──────── Document excerpt ────────

Backtesting Methodology (what's a better way?)

numbertea

Well-known member
257 9
I've been letting my automated system trade on its own with no intervention for about 2 months. 99 trades for me to research and improve the system. I have all the trades imported into excel. I have for each trade: date, time, which specific algo hit, the prices traded at, the resultant P/L. I am sorting according to P/L lowest at top and now running those days data through my system with a visual of all the chart and indicators I have been using. I check out why this was such a loss and postulate what I might be able to do to fix the issue without negatively affected the good trades that I may have in the future.

I then check through all trades similarly and look for improvements to the system.

I also of course sort the trades by algorithm type and see what the risk profile is for each trade type and whether or not the trade should still be part of my system or if it needs improvement to stay.

After all work on this I will backtest on all data and verify that I have made good choices in my efforts for improvements. Then the system will be back online Monday morning.

Is there better or less time consuming ways to go about this R&D? After I let it run another 2 months I'll be doing this again.

I do keep an eye on P/L each day to be sure that I didn't make a typo or something which didn't rear it's head while testing but other than something horribly wrong I will just let it run itself.

──────── Given entries ────────

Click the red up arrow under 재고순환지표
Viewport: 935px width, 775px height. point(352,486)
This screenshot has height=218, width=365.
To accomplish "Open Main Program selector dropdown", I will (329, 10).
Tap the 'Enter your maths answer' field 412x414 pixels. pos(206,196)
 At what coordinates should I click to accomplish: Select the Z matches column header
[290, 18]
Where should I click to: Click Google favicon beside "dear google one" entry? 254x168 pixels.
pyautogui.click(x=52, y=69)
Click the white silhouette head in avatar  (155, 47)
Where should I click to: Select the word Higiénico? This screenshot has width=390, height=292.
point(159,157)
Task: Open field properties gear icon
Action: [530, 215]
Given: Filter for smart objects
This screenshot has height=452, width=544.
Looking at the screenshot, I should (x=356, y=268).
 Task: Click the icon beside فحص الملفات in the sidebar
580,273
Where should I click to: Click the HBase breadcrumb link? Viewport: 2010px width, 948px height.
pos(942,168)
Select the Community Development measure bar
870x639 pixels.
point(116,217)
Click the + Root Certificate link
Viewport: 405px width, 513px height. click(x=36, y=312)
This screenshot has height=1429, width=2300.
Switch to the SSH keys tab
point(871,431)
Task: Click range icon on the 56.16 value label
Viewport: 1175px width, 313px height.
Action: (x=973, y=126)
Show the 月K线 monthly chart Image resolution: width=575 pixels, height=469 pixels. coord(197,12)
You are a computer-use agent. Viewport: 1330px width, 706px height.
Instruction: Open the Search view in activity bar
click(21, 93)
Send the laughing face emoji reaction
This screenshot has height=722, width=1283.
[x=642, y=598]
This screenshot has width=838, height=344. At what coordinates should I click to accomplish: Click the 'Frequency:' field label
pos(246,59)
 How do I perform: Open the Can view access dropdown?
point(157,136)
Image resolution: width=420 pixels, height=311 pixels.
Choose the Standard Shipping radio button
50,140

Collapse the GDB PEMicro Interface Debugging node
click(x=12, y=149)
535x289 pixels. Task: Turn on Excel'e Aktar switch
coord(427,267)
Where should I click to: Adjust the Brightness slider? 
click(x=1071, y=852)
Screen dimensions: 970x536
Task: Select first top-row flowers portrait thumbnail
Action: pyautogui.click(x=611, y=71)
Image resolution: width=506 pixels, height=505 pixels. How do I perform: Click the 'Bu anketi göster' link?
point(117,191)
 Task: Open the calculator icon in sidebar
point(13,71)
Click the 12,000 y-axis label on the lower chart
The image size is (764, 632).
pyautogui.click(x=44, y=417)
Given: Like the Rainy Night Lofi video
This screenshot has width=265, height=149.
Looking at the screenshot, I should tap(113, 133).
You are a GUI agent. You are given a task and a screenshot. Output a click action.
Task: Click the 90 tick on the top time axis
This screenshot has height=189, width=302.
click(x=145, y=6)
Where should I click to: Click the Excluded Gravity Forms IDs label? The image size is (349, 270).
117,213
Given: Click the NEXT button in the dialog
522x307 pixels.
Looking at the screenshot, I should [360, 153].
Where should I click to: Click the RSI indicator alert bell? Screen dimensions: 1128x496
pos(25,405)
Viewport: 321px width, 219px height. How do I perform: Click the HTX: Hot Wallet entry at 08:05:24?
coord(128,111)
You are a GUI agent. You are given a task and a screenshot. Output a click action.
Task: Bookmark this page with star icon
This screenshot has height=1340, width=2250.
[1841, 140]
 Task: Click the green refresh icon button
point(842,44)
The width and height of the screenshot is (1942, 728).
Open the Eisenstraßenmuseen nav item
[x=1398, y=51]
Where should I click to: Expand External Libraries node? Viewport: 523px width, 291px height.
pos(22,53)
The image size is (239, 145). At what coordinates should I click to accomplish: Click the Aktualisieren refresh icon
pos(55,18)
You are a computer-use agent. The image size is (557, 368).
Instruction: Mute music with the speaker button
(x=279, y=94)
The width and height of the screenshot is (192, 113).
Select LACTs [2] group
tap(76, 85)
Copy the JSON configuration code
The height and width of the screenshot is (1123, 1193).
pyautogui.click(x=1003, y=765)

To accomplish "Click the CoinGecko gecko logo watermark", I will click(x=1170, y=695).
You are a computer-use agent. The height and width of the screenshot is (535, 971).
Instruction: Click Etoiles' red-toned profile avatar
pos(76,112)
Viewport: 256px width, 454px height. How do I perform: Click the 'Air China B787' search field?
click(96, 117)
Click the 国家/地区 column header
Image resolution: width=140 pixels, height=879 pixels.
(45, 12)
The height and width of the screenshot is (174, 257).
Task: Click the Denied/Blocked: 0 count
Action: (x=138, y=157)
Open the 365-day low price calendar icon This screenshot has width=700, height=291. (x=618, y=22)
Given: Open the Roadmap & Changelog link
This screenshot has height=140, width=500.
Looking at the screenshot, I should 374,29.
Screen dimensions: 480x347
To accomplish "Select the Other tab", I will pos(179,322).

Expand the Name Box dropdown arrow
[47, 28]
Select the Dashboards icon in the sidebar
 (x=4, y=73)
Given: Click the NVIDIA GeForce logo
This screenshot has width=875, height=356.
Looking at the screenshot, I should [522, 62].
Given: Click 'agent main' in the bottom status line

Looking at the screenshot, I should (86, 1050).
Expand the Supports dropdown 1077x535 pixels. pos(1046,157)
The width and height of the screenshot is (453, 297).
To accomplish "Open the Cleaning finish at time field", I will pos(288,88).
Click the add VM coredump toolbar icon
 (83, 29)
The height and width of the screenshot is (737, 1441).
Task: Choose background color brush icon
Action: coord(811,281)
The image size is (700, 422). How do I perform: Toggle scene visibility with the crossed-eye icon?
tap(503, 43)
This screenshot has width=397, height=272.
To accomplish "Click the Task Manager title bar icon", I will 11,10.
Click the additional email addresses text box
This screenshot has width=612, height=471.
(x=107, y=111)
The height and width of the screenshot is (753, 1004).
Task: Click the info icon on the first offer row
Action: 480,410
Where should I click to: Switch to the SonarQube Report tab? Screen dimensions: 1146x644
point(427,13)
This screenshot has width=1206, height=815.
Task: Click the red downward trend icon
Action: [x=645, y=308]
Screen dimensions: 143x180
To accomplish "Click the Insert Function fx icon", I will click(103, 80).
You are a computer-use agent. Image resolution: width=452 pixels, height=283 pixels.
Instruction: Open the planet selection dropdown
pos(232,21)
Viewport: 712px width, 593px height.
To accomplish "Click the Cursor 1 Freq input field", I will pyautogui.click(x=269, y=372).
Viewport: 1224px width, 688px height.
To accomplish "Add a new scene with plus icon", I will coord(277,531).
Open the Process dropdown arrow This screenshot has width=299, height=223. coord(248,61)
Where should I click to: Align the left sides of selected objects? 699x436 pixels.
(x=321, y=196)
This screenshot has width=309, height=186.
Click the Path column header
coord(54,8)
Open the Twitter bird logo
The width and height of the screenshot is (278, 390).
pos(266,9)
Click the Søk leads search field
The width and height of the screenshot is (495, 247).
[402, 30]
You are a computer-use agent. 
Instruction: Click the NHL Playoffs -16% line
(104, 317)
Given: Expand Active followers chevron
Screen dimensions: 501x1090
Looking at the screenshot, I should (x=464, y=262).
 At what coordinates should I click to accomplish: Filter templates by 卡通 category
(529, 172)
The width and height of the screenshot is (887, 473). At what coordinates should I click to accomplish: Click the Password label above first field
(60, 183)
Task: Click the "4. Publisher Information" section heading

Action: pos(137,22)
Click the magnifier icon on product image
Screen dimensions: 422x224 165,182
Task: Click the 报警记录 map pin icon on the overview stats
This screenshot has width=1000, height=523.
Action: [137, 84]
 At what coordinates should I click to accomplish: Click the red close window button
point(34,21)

────────

— Exercise set —
1) Summarize the forum post on backtesting methodology in two sentences.
2) Translate this sentence from the forum post on backtesting methodology into Spanish: "I then check through all trades similarly and look for improvements to the system."
3) Answer these questions using the forum post on backtesting methodology.
(a) How many trades did the system make for the writer to research?
(b) When will the system be back online?
(c) What does the writer keep an eye on each day?

— Answers —
1) The writer let an automated trading system run without intervention for about two months and is reviewing the resulting 99 trades in Excel, starting with the biggest losses and also grouping them by algorithm type, to find improvements. After backtesting the changes on all data, the writer plans to bring the system back online Monday morning and asks whether there is a better or less time-consuming way to do this research.

2) Luego reviso todas las operaciones de manera similar y busco mejoras para el sistema.

3)
(a) 99 trades.
(b) Monday morning.
(c) The P/L.